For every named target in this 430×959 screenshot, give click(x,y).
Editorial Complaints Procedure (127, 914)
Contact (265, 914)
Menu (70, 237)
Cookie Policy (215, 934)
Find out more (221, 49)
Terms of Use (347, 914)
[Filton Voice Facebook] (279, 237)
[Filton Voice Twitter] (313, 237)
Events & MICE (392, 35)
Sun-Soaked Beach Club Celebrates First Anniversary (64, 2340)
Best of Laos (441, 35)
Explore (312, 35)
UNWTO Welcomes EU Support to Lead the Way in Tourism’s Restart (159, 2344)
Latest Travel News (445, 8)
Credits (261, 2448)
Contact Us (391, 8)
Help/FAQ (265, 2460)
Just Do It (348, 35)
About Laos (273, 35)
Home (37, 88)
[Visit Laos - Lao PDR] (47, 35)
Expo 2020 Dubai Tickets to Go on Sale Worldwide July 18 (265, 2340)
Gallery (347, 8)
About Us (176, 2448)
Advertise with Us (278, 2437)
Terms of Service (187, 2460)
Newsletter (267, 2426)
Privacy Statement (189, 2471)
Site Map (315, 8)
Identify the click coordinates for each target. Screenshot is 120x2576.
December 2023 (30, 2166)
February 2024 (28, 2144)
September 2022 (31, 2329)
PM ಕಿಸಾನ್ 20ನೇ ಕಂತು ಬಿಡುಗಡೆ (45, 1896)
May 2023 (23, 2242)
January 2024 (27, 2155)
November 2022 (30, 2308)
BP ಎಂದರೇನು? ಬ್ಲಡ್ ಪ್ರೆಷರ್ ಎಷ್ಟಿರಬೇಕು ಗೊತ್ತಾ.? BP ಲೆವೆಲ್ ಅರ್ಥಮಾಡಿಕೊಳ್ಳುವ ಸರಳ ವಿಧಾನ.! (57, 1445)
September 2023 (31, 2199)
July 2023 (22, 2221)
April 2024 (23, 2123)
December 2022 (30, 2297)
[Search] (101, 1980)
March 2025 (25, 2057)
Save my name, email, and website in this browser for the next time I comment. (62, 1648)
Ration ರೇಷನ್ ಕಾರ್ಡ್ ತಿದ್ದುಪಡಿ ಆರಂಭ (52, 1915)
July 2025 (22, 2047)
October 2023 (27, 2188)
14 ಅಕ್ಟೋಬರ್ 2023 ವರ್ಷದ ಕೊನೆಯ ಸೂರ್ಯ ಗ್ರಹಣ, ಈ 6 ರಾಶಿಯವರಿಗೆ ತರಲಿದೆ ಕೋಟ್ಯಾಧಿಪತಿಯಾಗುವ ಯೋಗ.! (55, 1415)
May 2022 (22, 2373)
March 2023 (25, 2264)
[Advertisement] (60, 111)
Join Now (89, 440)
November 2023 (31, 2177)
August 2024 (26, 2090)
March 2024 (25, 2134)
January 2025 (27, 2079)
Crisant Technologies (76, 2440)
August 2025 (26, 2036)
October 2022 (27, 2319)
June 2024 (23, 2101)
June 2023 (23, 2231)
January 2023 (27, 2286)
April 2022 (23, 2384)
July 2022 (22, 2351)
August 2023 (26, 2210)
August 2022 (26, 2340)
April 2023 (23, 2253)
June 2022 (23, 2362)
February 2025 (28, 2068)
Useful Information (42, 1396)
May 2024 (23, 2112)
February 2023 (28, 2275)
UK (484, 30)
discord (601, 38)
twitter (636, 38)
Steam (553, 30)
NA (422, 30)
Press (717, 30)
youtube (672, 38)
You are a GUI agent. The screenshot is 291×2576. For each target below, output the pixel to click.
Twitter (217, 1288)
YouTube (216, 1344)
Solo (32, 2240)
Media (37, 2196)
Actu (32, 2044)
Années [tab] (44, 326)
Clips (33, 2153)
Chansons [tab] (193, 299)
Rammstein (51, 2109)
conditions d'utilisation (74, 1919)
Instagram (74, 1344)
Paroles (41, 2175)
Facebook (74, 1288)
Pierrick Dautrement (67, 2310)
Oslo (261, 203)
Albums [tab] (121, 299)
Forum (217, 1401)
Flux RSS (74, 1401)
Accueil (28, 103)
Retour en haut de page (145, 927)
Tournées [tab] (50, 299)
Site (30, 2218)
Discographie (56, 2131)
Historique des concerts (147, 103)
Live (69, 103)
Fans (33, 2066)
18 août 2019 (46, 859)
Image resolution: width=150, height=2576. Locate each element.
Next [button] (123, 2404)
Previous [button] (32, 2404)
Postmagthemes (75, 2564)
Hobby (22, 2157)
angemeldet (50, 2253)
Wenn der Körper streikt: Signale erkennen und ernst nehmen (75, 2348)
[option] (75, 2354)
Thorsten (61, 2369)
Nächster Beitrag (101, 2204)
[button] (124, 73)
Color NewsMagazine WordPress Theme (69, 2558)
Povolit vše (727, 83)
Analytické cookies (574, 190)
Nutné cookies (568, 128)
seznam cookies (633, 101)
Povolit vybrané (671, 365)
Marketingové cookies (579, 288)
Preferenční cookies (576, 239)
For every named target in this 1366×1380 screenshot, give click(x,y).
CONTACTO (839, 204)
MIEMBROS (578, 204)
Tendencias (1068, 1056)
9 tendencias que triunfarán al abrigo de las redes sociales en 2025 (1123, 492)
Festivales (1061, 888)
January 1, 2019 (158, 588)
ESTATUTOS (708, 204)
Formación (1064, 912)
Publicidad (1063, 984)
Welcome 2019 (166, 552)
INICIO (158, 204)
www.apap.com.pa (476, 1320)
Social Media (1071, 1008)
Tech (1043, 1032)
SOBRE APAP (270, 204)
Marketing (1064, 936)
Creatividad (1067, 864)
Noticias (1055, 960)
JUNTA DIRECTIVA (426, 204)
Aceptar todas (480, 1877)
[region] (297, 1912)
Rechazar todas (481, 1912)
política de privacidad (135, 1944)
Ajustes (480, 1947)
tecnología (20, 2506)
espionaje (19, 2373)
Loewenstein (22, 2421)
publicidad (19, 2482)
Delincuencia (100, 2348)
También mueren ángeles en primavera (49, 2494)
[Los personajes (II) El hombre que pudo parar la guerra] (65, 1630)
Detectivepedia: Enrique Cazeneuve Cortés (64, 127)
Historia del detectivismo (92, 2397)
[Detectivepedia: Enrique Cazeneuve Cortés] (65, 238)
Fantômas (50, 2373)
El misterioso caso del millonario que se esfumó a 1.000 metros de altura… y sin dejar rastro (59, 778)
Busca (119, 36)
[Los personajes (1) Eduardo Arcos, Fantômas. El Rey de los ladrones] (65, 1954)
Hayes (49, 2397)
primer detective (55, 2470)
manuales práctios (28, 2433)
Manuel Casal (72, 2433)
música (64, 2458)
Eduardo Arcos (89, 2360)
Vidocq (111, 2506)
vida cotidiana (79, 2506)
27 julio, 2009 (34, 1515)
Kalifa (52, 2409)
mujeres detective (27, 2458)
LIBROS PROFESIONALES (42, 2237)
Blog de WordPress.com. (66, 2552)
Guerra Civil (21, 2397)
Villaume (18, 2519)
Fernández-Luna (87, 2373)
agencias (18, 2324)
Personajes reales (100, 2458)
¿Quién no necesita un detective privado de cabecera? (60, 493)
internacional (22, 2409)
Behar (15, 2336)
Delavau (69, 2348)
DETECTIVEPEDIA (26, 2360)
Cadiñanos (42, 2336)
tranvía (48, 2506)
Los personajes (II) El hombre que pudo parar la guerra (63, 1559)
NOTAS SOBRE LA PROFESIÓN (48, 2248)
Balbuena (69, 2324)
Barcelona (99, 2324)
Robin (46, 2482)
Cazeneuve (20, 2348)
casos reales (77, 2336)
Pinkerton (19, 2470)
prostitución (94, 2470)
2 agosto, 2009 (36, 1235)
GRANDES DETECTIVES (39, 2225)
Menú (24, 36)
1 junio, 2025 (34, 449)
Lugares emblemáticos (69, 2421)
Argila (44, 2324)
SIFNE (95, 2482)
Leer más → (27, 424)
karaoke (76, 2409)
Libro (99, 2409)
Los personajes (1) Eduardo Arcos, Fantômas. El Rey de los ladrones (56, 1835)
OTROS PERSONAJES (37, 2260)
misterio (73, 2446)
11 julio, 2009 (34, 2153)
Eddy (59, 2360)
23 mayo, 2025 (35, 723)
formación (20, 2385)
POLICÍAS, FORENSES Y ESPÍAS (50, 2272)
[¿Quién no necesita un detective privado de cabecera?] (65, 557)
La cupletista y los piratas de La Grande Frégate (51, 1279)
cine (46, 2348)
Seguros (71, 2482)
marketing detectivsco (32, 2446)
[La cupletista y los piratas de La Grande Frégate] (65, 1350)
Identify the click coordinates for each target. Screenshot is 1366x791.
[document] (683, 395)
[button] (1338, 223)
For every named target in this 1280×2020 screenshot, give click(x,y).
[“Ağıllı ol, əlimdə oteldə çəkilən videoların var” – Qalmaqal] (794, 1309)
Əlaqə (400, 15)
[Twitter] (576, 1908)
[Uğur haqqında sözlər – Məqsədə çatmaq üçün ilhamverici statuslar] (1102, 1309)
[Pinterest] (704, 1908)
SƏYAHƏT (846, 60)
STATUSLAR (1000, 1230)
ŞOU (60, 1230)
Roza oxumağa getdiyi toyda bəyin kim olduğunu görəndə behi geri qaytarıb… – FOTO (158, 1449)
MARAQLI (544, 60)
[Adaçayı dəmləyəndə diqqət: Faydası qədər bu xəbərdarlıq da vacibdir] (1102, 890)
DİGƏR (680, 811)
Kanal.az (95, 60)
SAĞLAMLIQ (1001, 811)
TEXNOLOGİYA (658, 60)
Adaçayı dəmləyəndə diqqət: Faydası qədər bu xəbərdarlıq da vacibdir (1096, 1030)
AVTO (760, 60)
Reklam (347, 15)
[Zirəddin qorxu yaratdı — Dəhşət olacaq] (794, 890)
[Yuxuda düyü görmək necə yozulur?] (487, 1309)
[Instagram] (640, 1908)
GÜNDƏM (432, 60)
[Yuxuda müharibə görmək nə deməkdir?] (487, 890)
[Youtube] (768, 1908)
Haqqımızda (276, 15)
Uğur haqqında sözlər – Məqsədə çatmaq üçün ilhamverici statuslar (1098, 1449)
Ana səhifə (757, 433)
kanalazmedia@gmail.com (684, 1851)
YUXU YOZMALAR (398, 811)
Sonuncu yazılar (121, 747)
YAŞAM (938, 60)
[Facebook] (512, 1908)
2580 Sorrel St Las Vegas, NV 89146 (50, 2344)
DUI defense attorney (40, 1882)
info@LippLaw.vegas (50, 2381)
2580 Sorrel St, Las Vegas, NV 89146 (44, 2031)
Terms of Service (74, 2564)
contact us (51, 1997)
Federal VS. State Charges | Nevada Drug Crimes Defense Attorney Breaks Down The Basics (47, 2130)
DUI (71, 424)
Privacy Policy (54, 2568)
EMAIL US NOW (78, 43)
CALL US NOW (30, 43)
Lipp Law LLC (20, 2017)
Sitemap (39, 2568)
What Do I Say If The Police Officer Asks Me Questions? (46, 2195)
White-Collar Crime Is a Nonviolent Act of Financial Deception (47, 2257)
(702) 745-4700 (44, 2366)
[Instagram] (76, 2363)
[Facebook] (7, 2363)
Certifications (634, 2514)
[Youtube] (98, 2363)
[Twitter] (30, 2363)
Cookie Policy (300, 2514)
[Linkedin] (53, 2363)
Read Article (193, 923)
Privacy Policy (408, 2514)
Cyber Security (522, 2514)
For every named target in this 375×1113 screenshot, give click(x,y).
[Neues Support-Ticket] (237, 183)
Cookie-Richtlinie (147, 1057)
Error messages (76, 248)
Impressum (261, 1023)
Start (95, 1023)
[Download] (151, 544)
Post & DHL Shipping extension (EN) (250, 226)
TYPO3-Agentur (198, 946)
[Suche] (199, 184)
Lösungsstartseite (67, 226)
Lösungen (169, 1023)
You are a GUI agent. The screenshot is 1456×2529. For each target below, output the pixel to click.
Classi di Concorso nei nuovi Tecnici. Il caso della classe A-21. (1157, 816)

________________

_Activity_:
Copy out precisely the lines from the line with "mujeres detective (27, 2458)" to the line with "POLICÍAS, FORENSES Y ESPÍAS (50, 2272)" in the material above, including those two lines and omitting all the rest.

_Answer box_:
mujeres detective (27, 2458)
LIBROS PROFESIONALES (42, 2237)
Blog de WordPress.com. (66, 2552)
Guerra Civil (21, 2397)
Villaume (18, 2519)
Fernández-Luna (87, 2373)
agencias (18, 2324)
Personajes reales (100, 2458)
¿Quién no necesita un detective privado de cabecera? (60, 493)
internacional (22, 2409)
Behar (15, 2336)
Delavau (69, 2348)
DETECTIVEPEDIA (26, 2360)
Cadiñanos (42, 2336)
tranvía (48, 2506)
Los personajes (II) El hombre que pudo parar la guerra (63, 1559)
NOTAS SOBRE LA PROFESIÓN (48, 2248)
Balbuena (69, 2324)
Barcelona (99, 2324)
Robin (46, 2482)
Cazeneuve (20, 2348)
casos reales (77, 2336)
Pinkerton (19, 2470)
prostitución (94, 2470)
2 agosto, 2009 (36, 1235)
GRANDES DETECTIVES (39, 2225)
Menú (24, 36)
1 junio, 2025 (34, 449)
Lugares emblemáticos (69, 2421)
Argila (44, 2324)
SIFNE (95, 2482)
Leer más → (27, 424)
karaoke (76, 2409)
Libro (99, 2409)
Los personajes (1) Eduardo Arcos, Fantômas. El Rey de los ladrones (56, 1835)
OTROS PERSONAJES (37, 2260)
misterio (73, 2446)
11 julio, 2009 (34, 2153)
Eddy (59, 2360)
23 mayo, 2025 (35, 723)
formación (20, 2385)
POLICÍAS, FORENSES Y ESPÍAS (50, 2272)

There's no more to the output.